▶ **Given exercise**: Write the records from the line holding "Viewport: 500px width, 500px" through the line holding "coord(180,369)", inclusive, as a two-column CSV with the header instruction,location: one row per record, with its text and its answer each in one quoted field and line breaks turned into spaces. Leave the pictures out.

▶ **Dataset records**:
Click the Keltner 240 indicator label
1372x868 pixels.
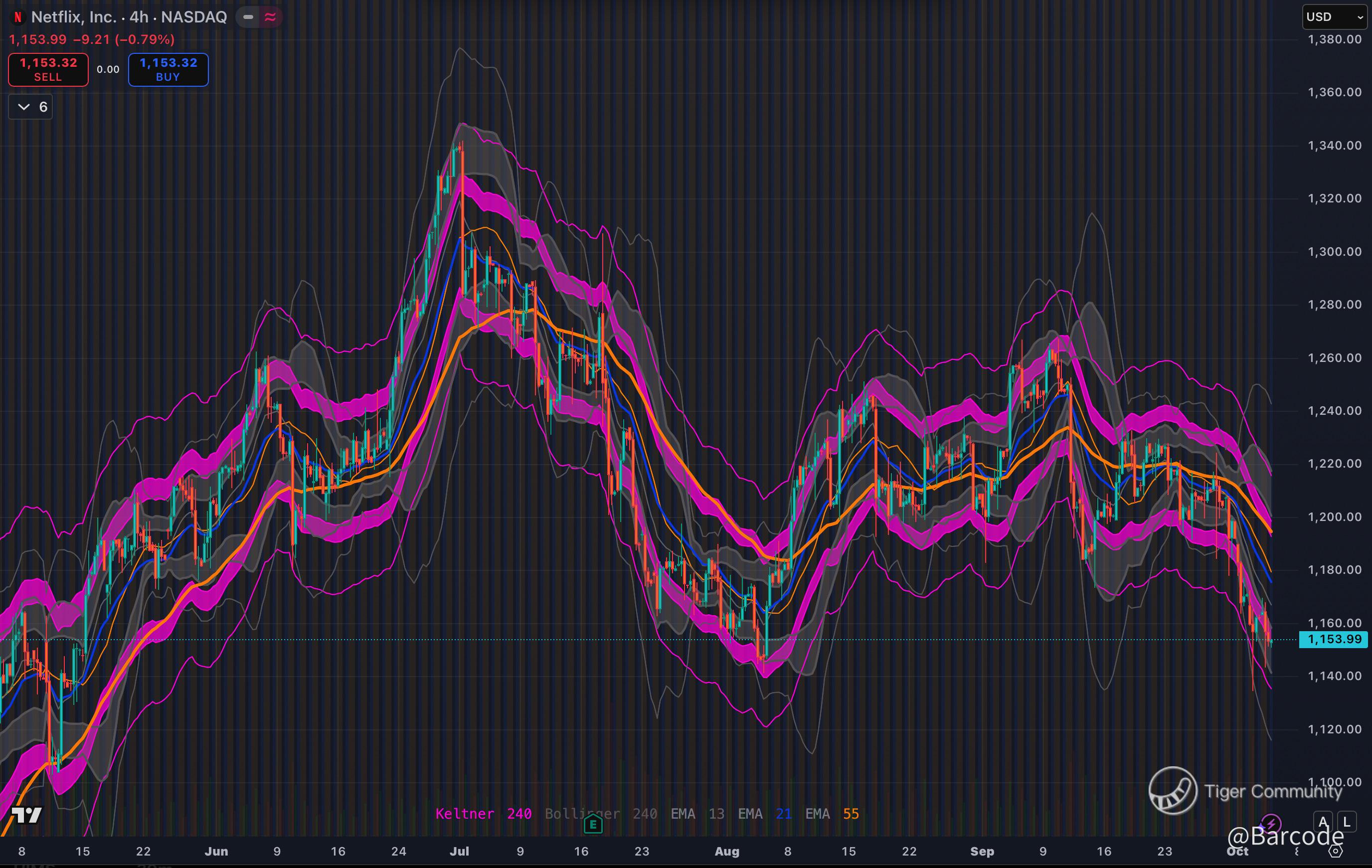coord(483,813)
--
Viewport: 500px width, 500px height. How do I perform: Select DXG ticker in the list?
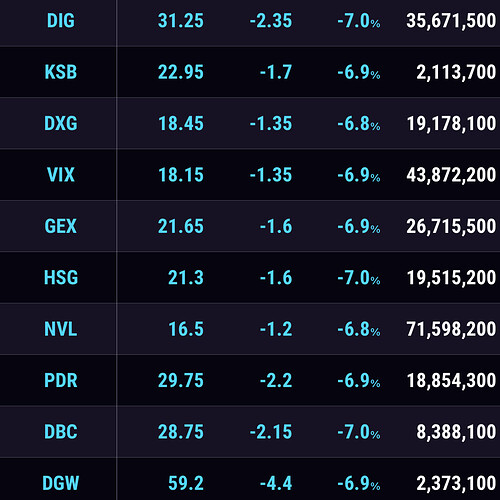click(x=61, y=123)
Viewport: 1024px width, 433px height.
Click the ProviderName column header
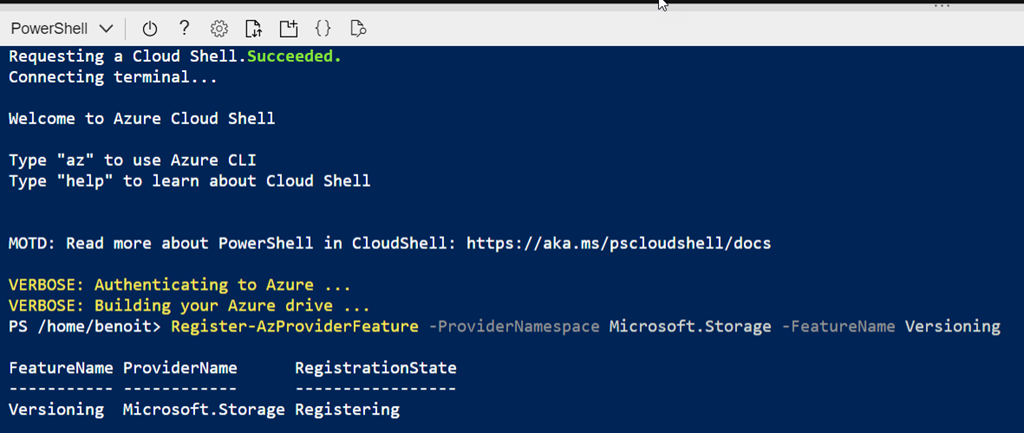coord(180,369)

▶ **Answer to this exercise**:
instruction,location
"Viewport: 500px width, 500px height. How do I perform: Select DXG ticker in the list?","click(x=61, y=123)"
"Viewport: 1024px width, 433px height. Click the ProviderName column header","coord(180,369)"